» Exercise objective
Reproduce the following lines exactly as they appear, character for character.

» Given information

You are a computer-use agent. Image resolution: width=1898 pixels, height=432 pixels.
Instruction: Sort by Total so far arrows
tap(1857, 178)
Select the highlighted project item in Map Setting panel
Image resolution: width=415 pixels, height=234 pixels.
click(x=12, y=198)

» Task answer
You are a computer-use agent. Image resolution: width=1898 pixels, height=432 pixels.
Instruction: Sort by Total so far arrows
tap(1857, 178)
Select the highlighted project item in Map Setting panel
Image resolution: width=415 pixels, height=234 pixels.
click(x=12, y=198)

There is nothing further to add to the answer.